EXCERPTED TEXT =>
• • • •
Left at 7 a.m., arrived at Kasvin 2 p.m., staying with Goodwin, Bank and Consul, Sir Charles Marling and Col. Napier* – Minister and Military Secretary, Teheran, came to confer with me – very interesting talk. There never was such a terrifying situation – but one is not paid to be terrified. The Caucasus seems already to be in the thick of civil war – and Persia also on the verge. My port of embarkation is in the hands of Persian revolutionaries and my port of arrival in the hands of Russian and Tartar anarchists. Kasvin is a filthy, filthy town, and full of disorderly Russian soldiers. But beautiful fruit gardens all round – I have at last seen a pistachio-tree – after meeting the liquorice bush in Mesopotamia – and some beautiful coloured tile domes in the town.
* I cannot identify any of these men
Such an appalling lunch with the Russian officers – General Baratov made a long speech and I replied in a short one, thinking it was all over. But he made 11 more. He toasted us, the British Army, our wives and families, our regiments, the Baghdad Army, the capture of Baghdad, the Union of the Churches, General Maude, General Marshall and many others, 1.30 to 5.30. My brain was rotted with platitudes, and my interior disturbed with endless food and drink. I was very cautious with the latter, but just sipped some very poor and sour Persian wine. Then Gen. Baratov and I kissed each other, and we were free at last – a whole day wasted – Weather fine – Terrible reports of enemies barring my way down the road. Turks, Germans, Austrians and the Jangali tribe. Well, well – we must just trust in God and see for ourselves. What chaos – the world is a large lunatic asylum – when and how will it all end?
• • • •
INFORMATION GIVEN =>
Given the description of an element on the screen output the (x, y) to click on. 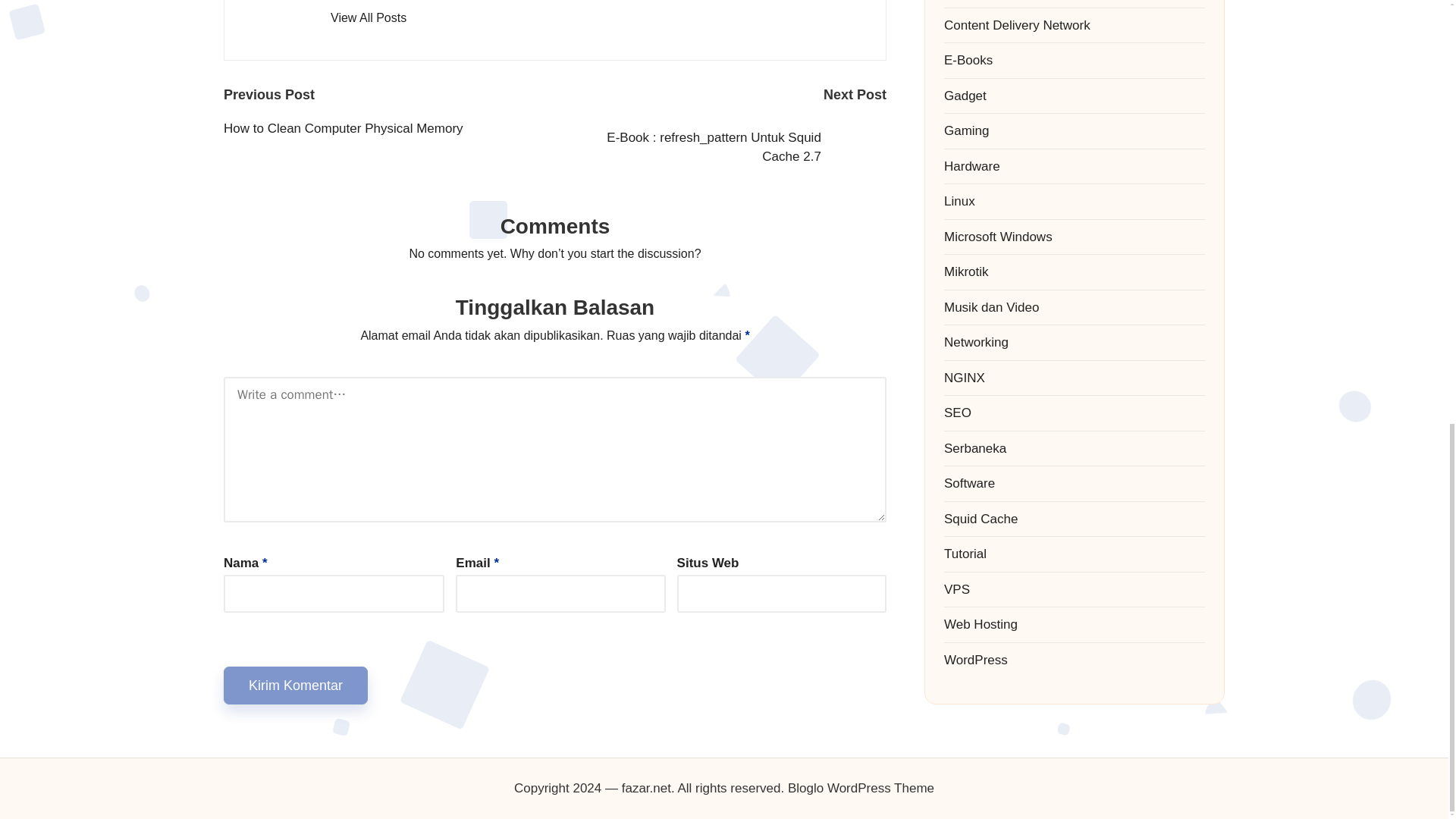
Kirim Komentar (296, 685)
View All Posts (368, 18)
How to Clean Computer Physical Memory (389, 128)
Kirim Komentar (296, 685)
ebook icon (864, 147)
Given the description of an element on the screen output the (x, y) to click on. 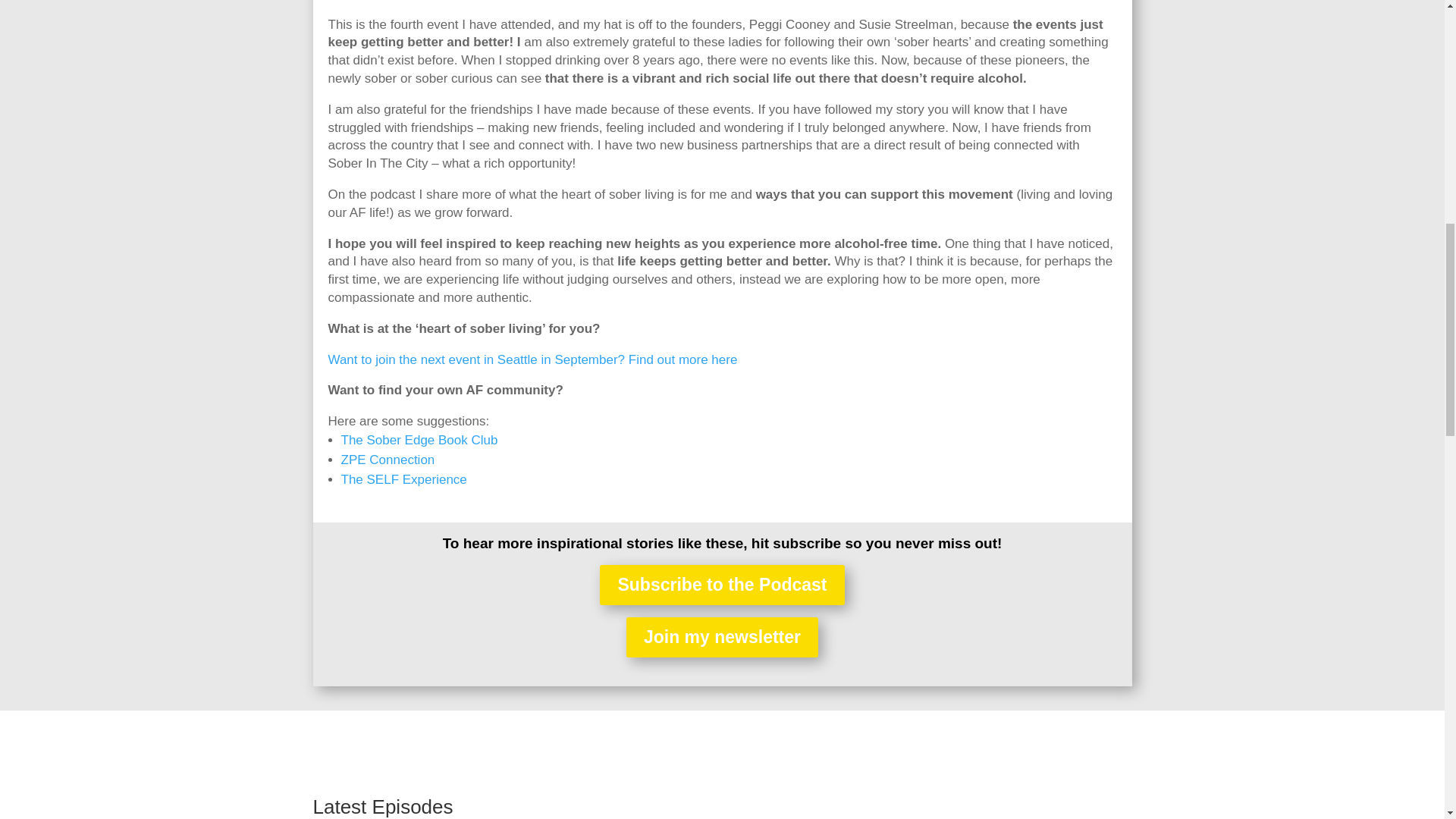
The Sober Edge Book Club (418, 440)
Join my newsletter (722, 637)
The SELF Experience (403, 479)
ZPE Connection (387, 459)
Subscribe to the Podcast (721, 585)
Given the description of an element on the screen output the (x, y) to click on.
• • • •
TASK TO CARRY OUT => Write the next part of the diary of the journey through Kasvin, picking up after its final sentence.

EXERCISE ANSWER =>
More snow and more snow. It is awful. Had long talks with Shore, Goldsmith, Mc.Murray, Barttelot, Rowlandson etc. re this doubly, doubly complicated situation in North Persia and in the Caucasus – it is enough to make one’s brain reel and thoughts continued all night and destroyed sleep. Shore looks utterly nervy and broken down, Rowlandson also. Called on Russian General Baratov.
A day of disasters. Got up 3.30 a.m., breakfast 4.30, left at 5.30. Splendid day, Lt. Georgiev of the Cossacks comes with us as a guide. Difficulties began at once. It was dark when we started and one of the cars dropped into a ditch and broke something which delayed us for 1½ hours – when every moment was precious. Reached the Kangavar Pass 5,600 feet (snow) about 12 noon. We had to get out and push every single car over the Pass one by one – it took us 3 hours. Reached Kangavar 4 p.m. Here the kind Russians had a hot meal waiting for us, which took us an hour to eat, but I did not grudge the delay, as I thought with a hot meal inside us we could take whatever chances might lie before us. Left Kangavar 5 p.m., darkness soon came on, the road was often no road, and there were risks of cars losing their way, however, we eventually reached Asadabad and got cars and all tucked in about 9 p.m. Some Russian chupattie, some cheese and rum and a very welcome bed. The drivers are splendid Englishmen and grouse about nothing – they were on the go from 3 a.m to 10 p.m., 19 hours, and were quite cheery. Ready to start to-morrow at 7, get over the big Pass 7,600 feet and hope to reach Hamadan about 11 a.m. There will be lots to do there.
Breakfast 5.30, left 6.30, arrived Kermanshah 1 p.m. The Russians sent 2 Kuban Cossacks to show us the way. Billeted in a beautiful Persian house, with Persian carpets etc., very pretty garden with 2 fountains, jasmine, roses etc., not out, of course. Met Col. Kennion, the Political here, Capt. Greenwood, his assistant, Mr. Redmond, civil political, Mr. Hale, Manager of the Imperial Bank of Persia – all interesting people. Had lunch and dinner with the Kennions, she is a charming woman and acts as his secretary. Kermanshah is the first large Persian town we have seen, population 50,000 and it is not much knocked about though the Turks burnt a few houses before they left. The Kennions were very kind and actually produced a bottle of champagne to celebrate the occasion. Met also Colonel Bicherakov, commanding the few loyal Cossacks who have not deserted, about 300. He is a Caucasian, a good fellow and badly wounded.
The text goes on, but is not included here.